Solution files can be downloaded here.
A few notes about the component which I called PIExtractor:
1. It is designated for the decode stage. I think it is quite an appropriate place for it :-).
2. It extracts processing instructions that are immediate children of the root (/). That is, any processing instructions that are descendants of the document element are not extracted.
3. It places processing instructions into the XMLNORM.ProcessingInstruction property which is a standard property so you don't need to deploy a custom property schema. XMLNORM.ProcessingInstruction is basically used for outgoing messages so it seems all right to make use of it for ingoing messages.

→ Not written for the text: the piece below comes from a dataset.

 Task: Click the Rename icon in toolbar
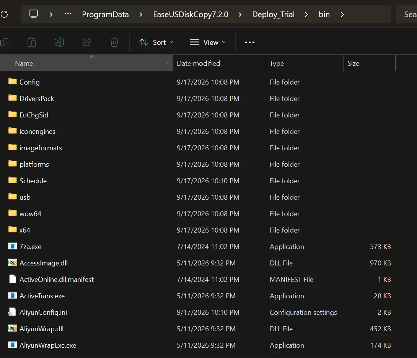coord(59,42)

4. It does not promote XMLNORM.ProcessingInstruction but writes it. Which means that you cannot use this propery as a filter expression for subscribers. The property is not promoted mostly for the reason that processing instructions may be longer than 256 characters and promoted properties are limited to 256 characters in length while written properties have no length limitation. Anyway, I can hardly imagine why one should filter on Processing Instructions :-).

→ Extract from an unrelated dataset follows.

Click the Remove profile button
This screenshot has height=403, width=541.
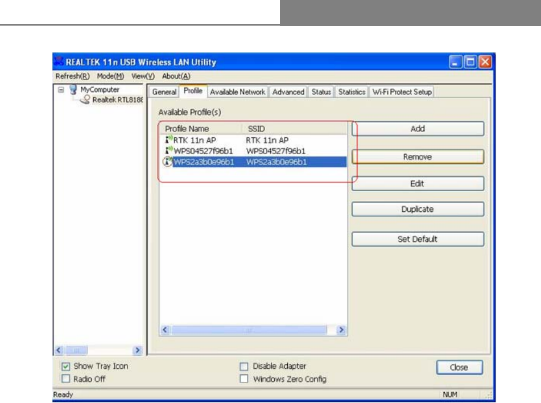[418, 157]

5. To handle large XML documents relatively efficiently, PIExtractor uses XPathDocument and XPathNavigator. XPathDocument has a bug (feature?) - its constructor closes the passed stream. To avoid this I wrote a simple wrapper class around Stream with an empty implementation of the Close method.
6. Working with streams in pipelines is somewhat complicated. So the output message is cloned from the input message and then its context is altered. No copying streams are performed - I didn't want to degrade performance with redundant allocation of memory.
The component along with the pipeline were tested in the BizTalk 2004 SP1 environment.